_What is being asked_
Compute how many lines below contain the word "agent" and respond with that number only.

[Stored data]
::::::
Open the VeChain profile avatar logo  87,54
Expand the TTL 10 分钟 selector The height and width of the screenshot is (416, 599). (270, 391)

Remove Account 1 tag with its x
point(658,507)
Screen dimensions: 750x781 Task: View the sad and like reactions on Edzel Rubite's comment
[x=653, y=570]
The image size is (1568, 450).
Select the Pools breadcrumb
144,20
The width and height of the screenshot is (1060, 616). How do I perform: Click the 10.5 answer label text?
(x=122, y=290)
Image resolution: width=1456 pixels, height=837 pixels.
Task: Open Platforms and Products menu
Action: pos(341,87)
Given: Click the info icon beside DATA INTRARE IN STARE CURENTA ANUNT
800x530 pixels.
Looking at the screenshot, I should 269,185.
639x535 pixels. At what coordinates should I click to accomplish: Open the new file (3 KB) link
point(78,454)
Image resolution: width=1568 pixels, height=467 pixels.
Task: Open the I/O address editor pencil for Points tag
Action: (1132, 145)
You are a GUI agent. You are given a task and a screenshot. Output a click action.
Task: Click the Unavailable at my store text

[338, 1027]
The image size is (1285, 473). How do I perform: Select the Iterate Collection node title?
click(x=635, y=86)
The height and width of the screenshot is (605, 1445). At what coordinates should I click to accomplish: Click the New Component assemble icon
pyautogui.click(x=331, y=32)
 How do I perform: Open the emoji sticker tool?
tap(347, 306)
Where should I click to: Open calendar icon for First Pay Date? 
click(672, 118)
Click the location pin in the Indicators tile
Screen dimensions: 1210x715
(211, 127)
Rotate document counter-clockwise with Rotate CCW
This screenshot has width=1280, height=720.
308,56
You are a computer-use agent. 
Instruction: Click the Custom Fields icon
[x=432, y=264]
::::::
_Response area_
2